I remember when I was younger and I thought, oh by the will of my positive thinking and high hopes for the future, only good things will come my way. But positive thoughts do not bring positive karma. In America society told me I was entitled to things, but when I went out into reality I discovered that the world owes me nothing. They say this mindsets sets in your mid-20’s-30’s as a sign that your childhood/immature 20’s are behind you. Was there anything wrong with dreaming big? I suppose not. But I read and hear lots of things about the “millennials” in my generation dealing with exactly this issue, some better than others. Might as well get over it as soon as possible instead of suffering under delusions of being “special”.

And the person who helps my keep my chin up when the stresses of being an expat here get me down is far away forging his own path for our future together.

If I had a pet, I could fuss over it and get over my fears and carry-on with day-to-day life.

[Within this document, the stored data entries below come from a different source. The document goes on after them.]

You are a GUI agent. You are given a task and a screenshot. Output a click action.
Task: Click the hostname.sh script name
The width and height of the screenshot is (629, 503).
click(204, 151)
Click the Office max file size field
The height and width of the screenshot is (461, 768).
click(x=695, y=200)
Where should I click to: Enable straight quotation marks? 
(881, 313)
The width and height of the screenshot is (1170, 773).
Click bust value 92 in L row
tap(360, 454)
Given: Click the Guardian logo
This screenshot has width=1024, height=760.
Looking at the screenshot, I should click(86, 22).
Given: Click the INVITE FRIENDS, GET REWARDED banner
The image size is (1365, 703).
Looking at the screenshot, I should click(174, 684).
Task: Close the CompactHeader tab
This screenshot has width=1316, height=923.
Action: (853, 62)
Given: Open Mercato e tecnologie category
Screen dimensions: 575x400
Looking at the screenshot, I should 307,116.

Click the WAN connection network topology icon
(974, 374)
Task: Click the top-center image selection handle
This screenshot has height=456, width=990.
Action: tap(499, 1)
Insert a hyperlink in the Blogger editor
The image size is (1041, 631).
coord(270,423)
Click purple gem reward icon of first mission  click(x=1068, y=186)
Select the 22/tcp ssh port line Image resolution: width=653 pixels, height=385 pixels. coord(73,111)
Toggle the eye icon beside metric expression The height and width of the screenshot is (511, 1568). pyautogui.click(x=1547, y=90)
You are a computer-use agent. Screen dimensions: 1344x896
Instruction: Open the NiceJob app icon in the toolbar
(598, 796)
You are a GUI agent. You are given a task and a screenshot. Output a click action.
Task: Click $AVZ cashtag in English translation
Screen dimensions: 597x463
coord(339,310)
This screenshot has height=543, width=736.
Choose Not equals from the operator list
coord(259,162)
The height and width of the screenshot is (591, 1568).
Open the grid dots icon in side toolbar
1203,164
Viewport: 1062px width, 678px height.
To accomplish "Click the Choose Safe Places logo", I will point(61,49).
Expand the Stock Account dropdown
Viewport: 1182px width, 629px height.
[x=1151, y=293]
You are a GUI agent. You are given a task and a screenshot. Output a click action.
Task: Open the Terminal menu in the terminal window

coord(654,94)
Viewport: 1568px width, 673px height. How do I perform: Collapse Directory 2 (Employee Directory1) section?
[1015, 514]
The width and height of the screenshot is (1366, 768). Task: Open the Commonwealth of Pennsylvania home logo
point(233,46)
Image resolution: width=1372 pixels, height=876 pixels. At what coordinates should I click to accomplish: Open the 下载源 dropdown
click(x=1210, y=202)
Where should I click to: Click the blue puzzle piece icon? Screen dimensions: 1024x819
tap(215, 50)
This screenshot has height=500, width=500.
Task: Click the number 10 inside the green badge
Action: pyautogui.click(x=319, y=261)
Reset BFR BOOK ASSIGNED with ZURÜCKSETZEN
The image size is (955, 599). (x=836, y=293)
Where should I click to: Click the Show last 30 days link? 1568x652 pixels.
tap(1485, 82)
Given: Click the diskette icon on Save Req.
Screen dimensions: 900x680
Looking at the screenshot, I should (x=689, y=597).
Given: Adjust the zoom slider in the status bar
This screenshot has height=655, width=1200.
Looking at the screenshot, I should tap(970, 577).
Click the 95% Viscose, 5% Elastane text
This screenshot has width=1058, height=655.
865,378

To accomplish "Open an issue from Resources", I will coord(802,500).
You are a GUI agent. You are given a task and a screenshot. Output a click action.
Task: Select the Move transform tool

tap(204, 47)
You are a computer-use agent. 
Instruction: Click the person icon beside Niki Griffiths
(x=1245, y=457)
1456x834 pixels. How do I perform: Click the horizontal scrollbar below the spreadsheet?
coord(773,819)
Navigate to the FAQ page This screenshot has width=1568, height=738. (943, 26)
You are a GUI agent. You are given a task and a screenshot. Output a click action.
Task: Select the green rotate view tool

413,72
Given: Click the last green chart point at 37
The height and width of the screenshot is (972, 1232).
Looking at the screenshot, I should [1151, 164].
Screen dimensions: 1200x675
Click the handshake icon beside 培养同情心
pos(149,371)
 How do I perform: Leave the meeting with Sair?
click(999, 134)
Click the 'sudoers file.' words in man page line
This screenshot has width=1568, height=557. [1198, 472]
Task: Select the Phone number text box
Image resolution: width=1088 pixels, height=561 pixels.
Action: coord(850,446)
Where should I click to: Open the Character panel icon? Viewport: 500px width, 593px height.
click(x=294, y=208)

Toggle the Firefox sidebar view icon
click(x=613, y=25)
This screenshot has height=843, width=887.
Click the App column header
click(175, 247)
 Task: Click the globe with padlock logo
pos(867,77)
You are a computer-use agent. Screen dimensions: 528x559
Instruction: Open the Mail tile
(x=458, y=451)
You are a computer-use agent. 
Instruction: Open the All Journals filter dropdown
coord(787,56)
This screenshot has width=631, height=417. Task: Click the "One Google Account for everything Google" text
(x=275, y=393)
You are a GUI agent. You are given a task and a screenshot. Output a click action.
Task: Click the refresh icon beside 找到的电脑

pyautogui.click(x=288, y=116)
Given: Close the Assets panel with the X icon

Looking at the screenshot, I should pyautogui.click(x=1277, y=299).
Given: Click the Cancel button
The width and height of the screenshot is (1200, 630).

Another thing, this weekend as I told the bf proudly that I’d try to manage dinner and the movies without a book/knitting, for just in case, he laughed affectionately as always. But later I realized it’s something I feel I have to do. Leave me alone with my thoughts for an hour and I’ll find about 100 things to worry about get my blood pressure rising again. Knitting helps me stay in the “now”. I told him that later, but he doesn’t get it. He just knows he doesn’t want to take trip inside my brain ever. Hah.

But today I am stuck inside my brain. I’m trying to find a job that will lead to further opportunity, so I am sticking it out with the crappy waitresses that I’ve come to loathe. Because I could find another teaching job in an instant, but my goal is to do this at Uni and not find myself in a situation with unmotivated students and a contract that is hard to get out of when the dream opportunity comes along or the pressure to take on more and more classes. I know the negatives very well. I need a position where the pay rises in accordance with how well you perform your job. Or at least based on years worked. My boss was fair, but she couldn’t ever raise my pay. And I could never get away for the weekend to recharge.

Now my weekends are devoted to the restaurant, except when I book time off every 3 weeks. Stress stress every day of the week. But I’ll find something better sooner or later. Meanwhile I’ve got 3/4 private students that are very encouraging and learning for the right reasons and usually boost my mood.

But the bf has it worse right now. I am doing this program for me. I’m not worried about completely it or proving myself to anyone, not like his is. He is worried about passing all these tests, esp. since they didn’t give him adequate time to learn, then barely missed one he thought was a sure thing by 2 points, then missed the deadline to have them regrade it. So he’s got to prove it to himself and them, since they think, the “Greek guy” won’t make it, cause he doesn’t speak German like a “native”. And then he’s got to prove all of this to me, cause he doesn’t want to disappoint me after we spent so much time together trying to find a way for him to improve his job chances here. No, he has a massive weight on his shoulders.

That only means that I need to try not to distract him as much as I’d like. I did tell him though, that if this doesn’t work out, we’d say peace out to Germany and give the US a shot. Or perhaps Greece. Shocked? Maybe I just need a vacation from Germany so I can appreciate it again.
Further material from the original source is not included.